A partir desses dados díspares, Groening criou uma série que conta as desventuras de uma princesa rebelde (na voz de Abbi Jacobson, de "Broad City A Cidade das Minas"), o tal do elfo (Nat Faxon) e um demônio meio sacana (Eric Andre).
Embora cada episódio conte uma história fechada, Groening informa: "Todo detalhe está relacionado às coisas que serão desvendadas ou explicadas mais tarde. Logo de cara já há momentos – tipo dicas, pistas e ovos de Páscoa – que colocamos ali especialmente para aqueles que prestam atenção de verdade".
Para construir e povoar os reinos interligados entre si, Groening contou com a ajuda de colegas de confiança – como Josh Weinstein, showrunner de "(Des)encanto", que já cumprira a mesma função em "Os Simpsons" e foi um dos produtores da série de ficção científica que veio logo depois, "Futurama", que teve sete temporadas, todas exibidas na Fox e no Comedy Central.
A série protagonizada por Homer, Marge & Cia. se tornou um sucesso comercial, cultural e de crítica que, na era pré-internet, conseguiu se isolar das opiniões do público.
"A gente não tinha a mínima ideia do que o público achava. Sério mesmo. Por isso, a liberdade era total. Com '(Des)encanto' é a mesma coisa, a sensação é a de que tudo pode ser feito, o que é coisa raríssima", confessa Weinstein.

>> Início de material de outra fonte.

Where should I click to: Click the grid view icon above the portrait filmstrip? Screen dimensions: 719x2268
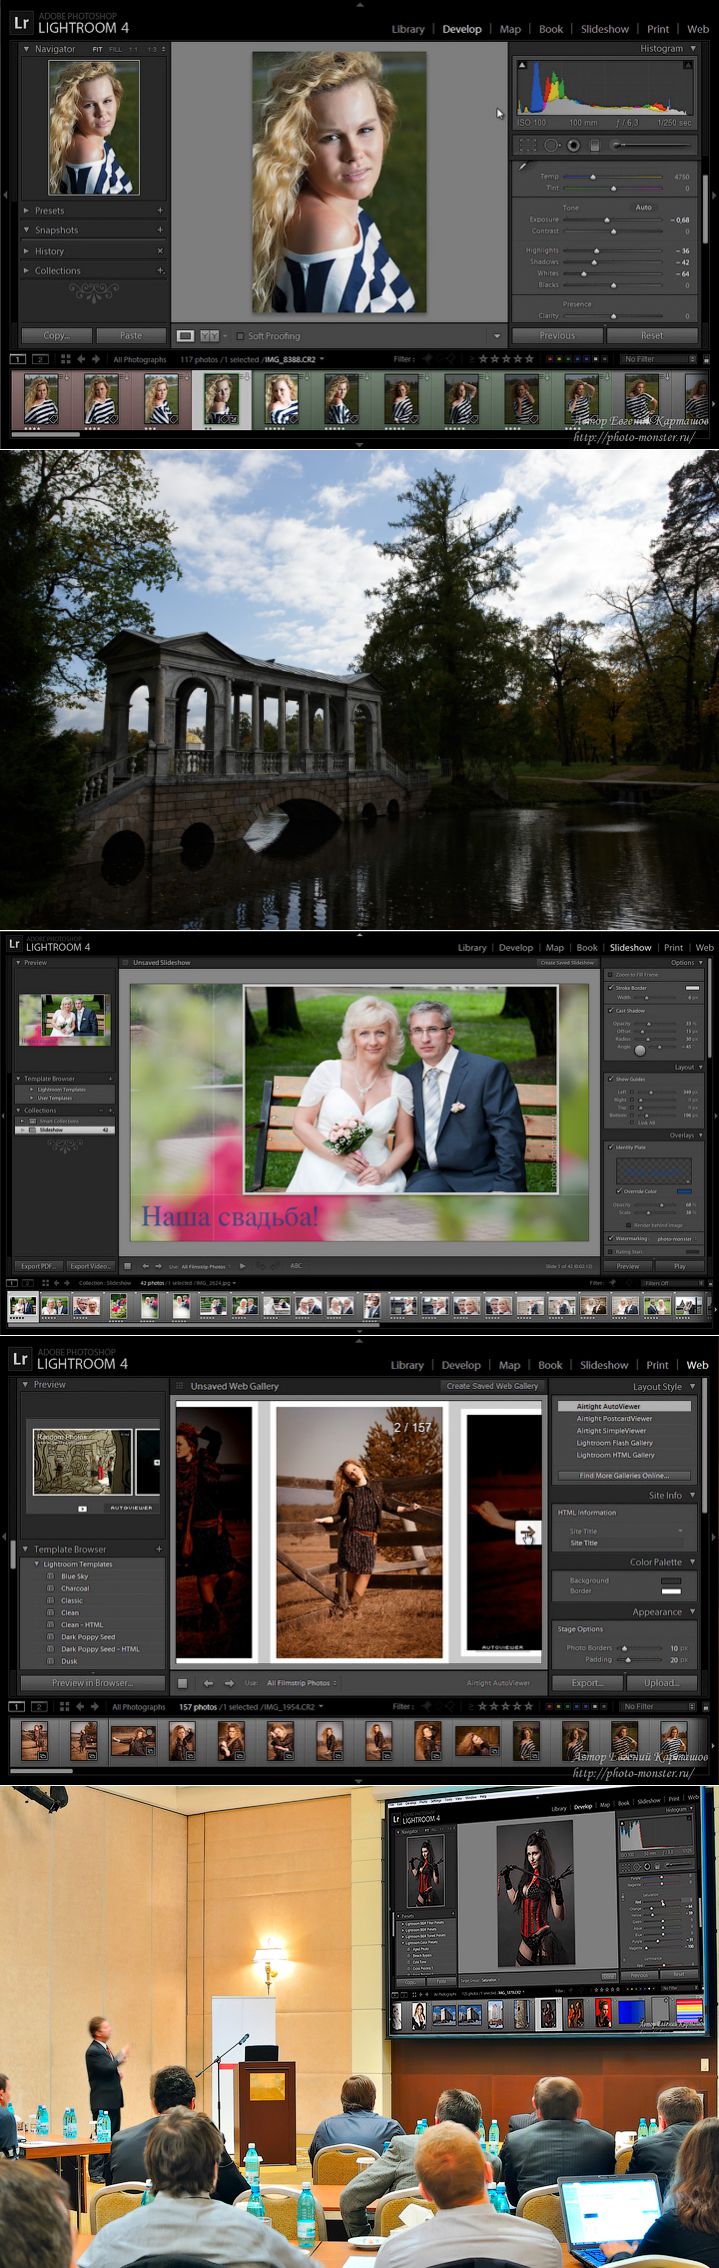click(x=66, y=359)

A equipe de roteiristas da nova série consiste de cerca de doze pessoas, sendo que pelo menos metade é de veteranos de "Os Simpsons" e "Futurama", e a outra metade de desenhos como "Gravity Falls: Um Verão de Mistérios".
"Eles nem sabem quem é Mary Tyler Moore", comenta Groening a respeito dos jovens roteiristas, "mas acontece que, nos anos 80, eu me esqueci de ver TV, então há uma geração inteira de referências que me escapou".
Bill Oakley, ex-roteirista e parceiro de Weinstein, foi showrunner de "Os Simpsons" e produtor de "Futurama". Ele conta que a diretiva de Groening para a nova série é que ela não deve "exigir nenhum conhecimento prévio de fantasia por parte do telespectador; aliás, não precisa nem gostar". "Groening está mais interessado no crescimento e progresso dos personagens", acrescenta.
"É uma lição que aprendi, em parte, com 'Futurama', que se passa no século XXXI em um universo habitado por robôs, alienígenas e pessoas-lagostas, uma imitação das convenções de gênero e da interação humana. Em '(Des)encanto', temos que ir além das piadinhas de fantasia e explorar as emoções verdadeiras."
Tendo se tornado a série roteirizada do horário nobre mais longeva da história da TV, "Os Simpsons" volta e meia se depara com questionamentos sobre sua mordacidade e relevância. Groening é enfático ao dizer que sim. "Continuo apaixonado pela série.".
"Claro que não é o que era no auge, quando tinha uma popularidade insana, mas continua a me fazer rir porque ainda surpreende."
Groening afirma que seu interesse na criação de "(Des)encanto" e a exibição em uma plataforma pouco tradicional são resultado do desejo de criar algo novo. "Eu só queria saber como seria se tomasse um rumo diferente", conclui.